• DATASET EXCERPTS:

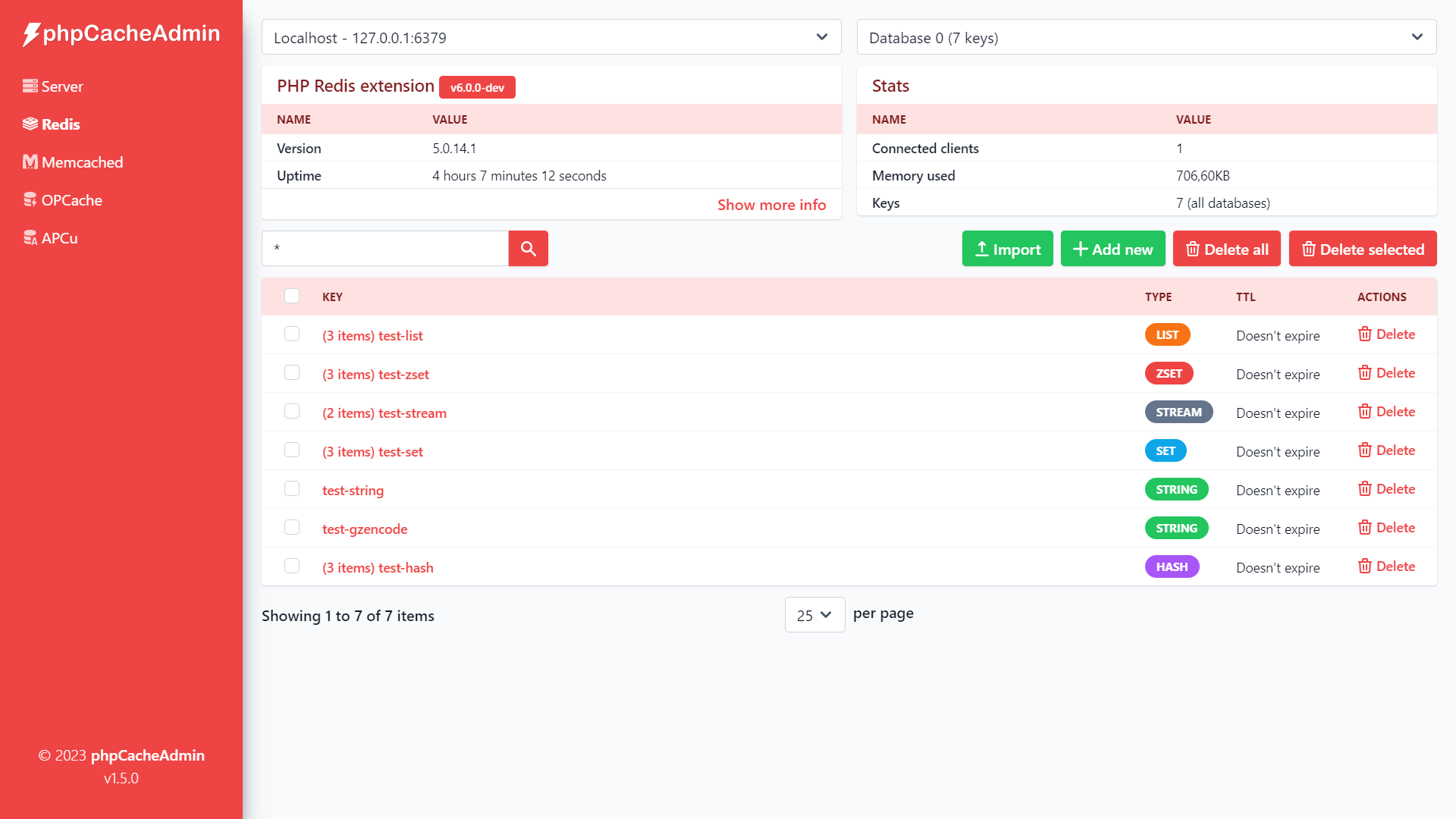Click the Server icon in sidebar
This screenshot has width=1456, height=819.
pos(30,86)
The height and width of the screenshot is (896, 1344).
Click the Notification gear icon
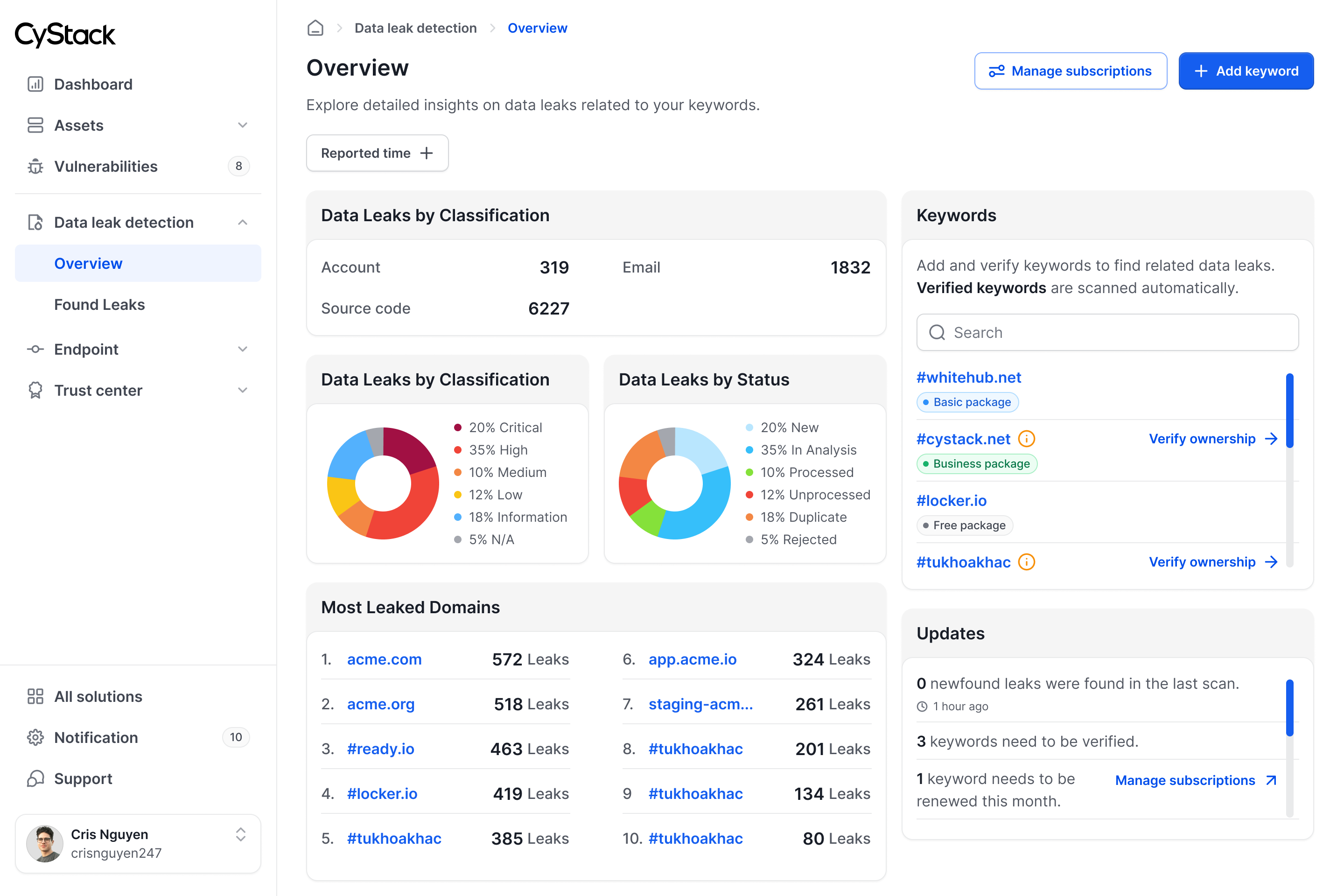click(x=35, y=738)
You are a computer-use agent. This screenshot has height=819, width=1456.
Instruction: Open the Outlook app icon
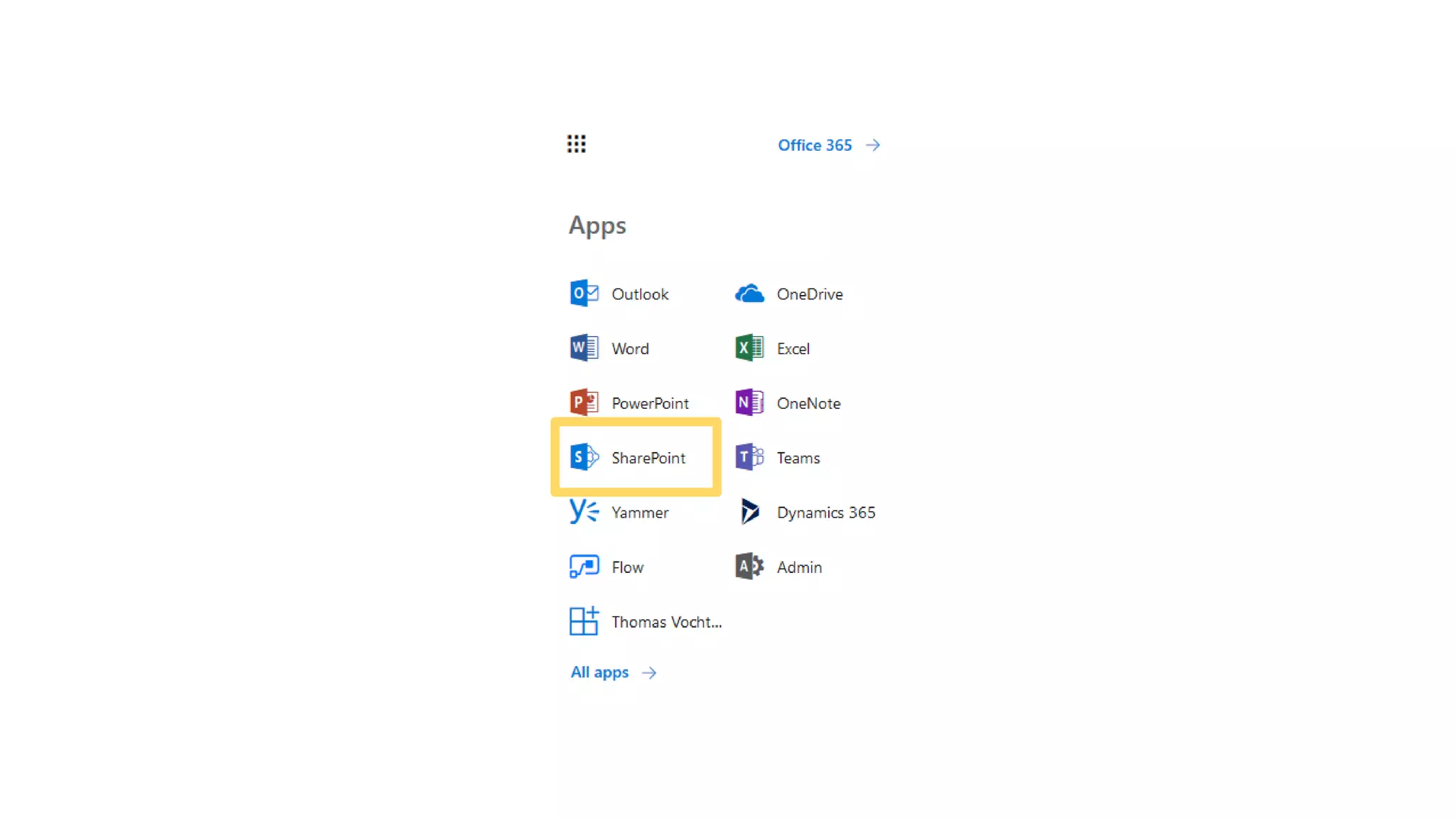click(x=584, y=294)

• WHAT YOU NEED TO DO: An exact copy is required of the lines from the one holding "You are a computer-use" to the end of the entries above, both included; no pictures belong in it.

• WRITTEN REPLY:
You are a computer-use agent. This screenshot has height=819, width=1456.
Instruction: Open the Outlook app icon
click(x=584, y=294)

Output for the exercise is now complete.